> _TASK DIRECTIONS_
Among the records that follow, set down only the lines from the one containing "Ammunition (318, 118)" to the one containing "Supply Chain Management (594, 1368)", both included, exactly.

> _DATA FOR THIS EXERCISE_
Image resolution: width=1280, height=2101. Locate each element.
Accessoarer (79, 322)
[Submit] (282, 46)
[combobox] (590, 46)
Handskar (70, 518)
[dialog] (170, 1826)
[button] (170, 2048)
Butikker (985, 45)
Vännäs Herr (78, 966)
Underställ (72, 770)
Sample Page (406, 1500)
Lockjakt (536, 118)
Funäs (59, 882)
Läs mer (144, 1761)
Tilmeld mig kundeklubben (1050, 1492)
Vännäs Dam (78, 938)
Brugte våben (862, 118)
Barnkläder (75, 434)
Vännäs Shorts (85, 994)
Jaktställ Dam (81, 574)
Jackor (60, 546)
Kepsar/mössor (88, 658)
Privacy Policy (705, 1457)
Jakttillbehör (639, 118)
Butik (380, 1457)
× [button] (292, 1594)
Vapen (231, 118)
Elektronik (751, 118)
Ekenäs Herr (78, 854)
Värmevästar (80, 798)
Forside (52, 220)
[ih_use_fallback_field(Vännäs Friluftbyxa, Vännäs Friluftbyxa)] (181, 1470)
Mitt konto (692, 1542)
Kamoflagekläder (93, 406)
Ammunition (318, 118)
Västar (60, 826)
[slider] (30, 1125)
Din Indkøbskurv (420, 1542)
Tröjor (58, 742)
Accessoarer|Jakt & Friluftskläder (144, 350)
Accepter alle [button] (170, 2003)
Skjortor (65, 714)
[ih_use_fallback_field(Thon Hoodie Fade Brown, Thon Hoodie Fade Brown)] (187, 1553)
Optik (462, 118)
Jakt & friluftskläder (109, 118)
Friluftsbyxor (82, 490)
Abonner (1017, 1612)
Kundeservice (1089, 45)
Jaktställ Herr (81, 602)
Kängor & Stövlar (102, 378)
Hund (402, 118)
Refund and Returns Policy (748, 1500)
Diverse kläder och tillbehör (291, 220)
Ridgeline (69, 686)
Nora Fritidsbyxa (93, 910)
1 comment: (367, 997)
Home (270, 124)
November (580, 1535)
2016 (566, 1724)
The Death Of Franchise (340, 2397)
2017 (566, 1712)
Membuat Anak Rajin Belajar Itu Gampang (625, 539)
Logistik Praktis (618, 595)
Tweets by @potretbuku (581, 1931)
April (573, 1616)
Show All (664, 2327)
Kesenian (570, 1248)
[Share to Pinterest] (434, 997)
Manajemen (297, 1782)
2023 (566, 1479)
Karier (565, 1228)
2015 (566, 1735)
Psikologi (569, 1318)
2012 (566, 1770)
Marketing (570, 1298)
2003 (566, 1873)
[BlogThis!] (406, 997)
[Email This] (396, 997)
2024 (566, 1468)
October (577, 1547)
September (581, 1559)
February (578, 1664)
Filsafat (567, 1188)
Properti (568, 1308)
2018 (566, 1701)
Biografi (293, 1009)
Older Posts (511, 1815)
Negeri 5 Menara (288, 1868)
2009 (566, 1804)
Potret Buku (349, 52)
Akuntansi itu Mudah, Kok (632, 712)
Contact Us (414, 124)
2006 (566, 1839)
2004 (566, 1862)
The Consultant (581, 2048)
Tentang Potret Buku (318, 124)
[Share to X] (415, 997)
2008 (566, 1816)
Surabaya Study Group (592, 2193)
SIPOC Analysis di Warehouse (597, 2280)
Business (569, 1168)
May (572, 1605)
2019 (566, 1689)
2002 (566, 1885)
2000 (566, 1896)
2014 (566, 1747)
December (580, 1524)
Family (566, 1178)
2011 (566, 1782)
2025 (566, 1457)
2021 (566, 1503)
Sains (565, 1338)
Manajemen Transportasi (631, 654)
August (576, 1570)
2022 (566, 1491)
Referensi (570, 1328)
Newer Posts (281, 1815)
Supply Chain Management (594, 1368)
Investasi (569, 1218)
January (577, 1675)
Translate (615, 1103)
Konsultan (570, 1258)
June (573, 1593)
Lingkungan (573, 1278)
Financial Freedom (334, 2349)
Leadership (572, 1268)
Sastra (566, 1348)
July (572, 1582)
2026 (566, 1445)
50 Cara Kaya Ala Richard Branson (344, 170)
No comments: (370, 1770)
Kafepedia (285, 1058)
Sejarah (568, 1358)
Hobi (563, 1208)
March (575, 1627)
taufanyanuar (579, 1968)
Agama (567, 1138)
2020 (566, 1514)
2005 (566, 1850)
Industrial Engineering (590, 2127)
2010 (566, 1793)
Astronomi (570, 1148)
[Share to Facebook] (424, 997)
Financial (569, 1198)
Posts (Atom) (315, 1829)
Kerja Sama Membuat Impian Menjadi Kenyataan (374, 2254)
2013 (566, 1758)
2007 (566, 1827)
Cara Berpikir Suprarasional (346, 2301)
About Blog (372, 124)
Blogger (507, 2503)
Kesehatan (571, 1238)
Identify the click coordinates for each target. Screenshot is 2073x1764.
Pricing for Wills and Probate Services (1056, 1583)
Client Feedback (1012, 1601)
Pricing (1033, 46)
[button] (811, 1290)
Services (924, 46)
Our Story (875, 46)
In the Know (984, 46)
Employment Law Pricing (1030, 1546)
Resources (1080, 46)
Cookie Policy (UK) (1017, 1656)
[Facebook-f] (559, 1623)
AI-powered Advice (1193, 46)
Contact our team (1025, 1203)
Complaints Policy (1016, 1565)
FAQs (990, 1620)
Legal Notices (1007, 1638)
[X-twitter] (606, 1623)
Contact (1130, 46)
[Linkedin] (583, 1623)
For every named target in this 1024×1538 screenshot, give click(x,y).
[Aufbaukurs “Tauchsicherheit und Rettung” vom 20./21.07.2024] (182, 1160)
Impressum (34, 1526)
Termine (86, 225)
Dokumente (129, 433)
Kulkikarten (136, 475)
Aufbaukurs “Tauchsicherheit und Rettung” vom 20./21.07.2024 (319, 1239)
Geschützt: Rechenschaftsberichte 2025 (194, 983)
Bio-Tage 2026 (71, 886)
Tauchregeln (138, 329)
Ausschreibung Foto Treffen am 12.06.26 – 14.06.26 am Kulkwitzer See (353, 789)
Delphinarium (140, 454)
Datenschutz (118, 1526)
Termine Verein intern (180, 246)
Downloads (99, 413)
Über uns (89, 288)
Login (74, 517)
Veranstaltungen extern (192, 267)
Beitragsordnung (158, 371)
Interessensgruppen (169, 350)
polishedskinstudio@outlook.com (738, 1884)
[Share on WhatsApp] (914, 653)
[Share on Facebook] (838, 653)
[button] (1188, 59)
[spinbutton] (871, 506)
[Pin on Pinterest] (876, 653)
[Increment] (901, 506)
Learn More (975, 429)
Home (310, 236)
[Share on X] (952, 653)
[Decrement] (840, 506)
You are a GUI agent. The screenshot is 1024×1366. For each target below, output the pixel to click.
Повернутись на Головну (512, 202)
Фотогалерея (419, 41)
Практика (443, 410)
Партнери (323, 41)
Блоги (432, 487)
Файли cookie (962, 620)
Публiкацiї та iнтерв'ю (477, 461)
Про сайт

> _THE ANSWER_
Ammunition (318, 118)
Västar (60, 826)
[slider] (30, 1125)
Din Indkøbskurv (420, 1542)
Tröjor (58, 742)
Accessoarer|Jakt & Friluftskläder (144, 350)
Accepter alle [button] (170, 2003)
Skjortor (65, 714)
[ih_use_fallback_field(Thon Hoodie Fade Brown, Thon Hoodie Fade Brown)] (187, 1553)
Optik (462, 118)
Jakt & friluftskläder (109, 118)
Friluftsbyxor (82, 490)
Abonner (1017, 1612)
Kundeservice (1089, 45)
Jaktställ Herr (81, 602)
Kängor & Stövlar (102, 378)
Hund (402, 118)
Refund and Returns Policy (748, 1500)
Diverse kläder och tillbehör (291, 220)
Ridgeline (69, 686)
Nora Fritidsbyxa (93, 910)
1 comment: (367, 997)
Home (270, 124)
November (580, 1535)
2016 (566, 1724)
The Death Of Franchise (340, 2397)
2017 (566, 1712)
Membuat Anak Rajin Belajar Itu Gampang (625, 539)
Logistik Praktis (618, 595)
Tweets by @potretbuku (581, 1931)
April (573, 1616)
Show All (664, 2327)
Kesenian (570, 1248)
[Share to Pinterest] (434, 997)
Manajemen (297, 1782)
2023 (566, 1479)
Karier (565, 1228)
2015 (566, 1735)
Psikologi (569, 1318)
2012 (566, 1770)
Marketing (570, 1298)
2003 (566, 1873)
[BlogThis!] (406, 997)
[Email This] (396, 997)
2024 (566, 1468)
October (577, 1547)
September (581, 1559)
February (578, 1664)
Filsafat (567, 1188)
Properti (568, 1308)
2018 (566, 1701)
Biografi (293, 1009)
Older Posts (511, 1815)
Negeri 5 Menara (288, 1868)
2009 (566, 1804)
Potret Buku (349, 52)
Akuntansi itu Mudah, Kok (632, 712)
Contact Us (414, 124)
2006 (566, 1839)
2004 (566, 1862)
The Consultant (581, 2048)
Tentang Potret Buku (318, 124)
[Share to X] (415, 997)
2008 (566, 1816)
Surabaya Study Group (592, 2193)
SIPOC Analysis di Warehouse (597, 2280)
Business (569, 1168)
May (572, 1605)
2019 (566, 1689)
2002 (566, 1885)
2000 (566, 1896)
2014 (566, 1747)
December (580, 1524)
Family (566, 1178)
2011 (566, 1782)
2025 (566, 1457)
2021 (566, 1503)
Sains (565, 1338)
Manajemen Transportasi (631, 654)
August (576, 1570)
2022 (566, 1491)
Referensi (570, 1328)
Newer Posts (281, 1815)
Supply Chain Management (594, 1368)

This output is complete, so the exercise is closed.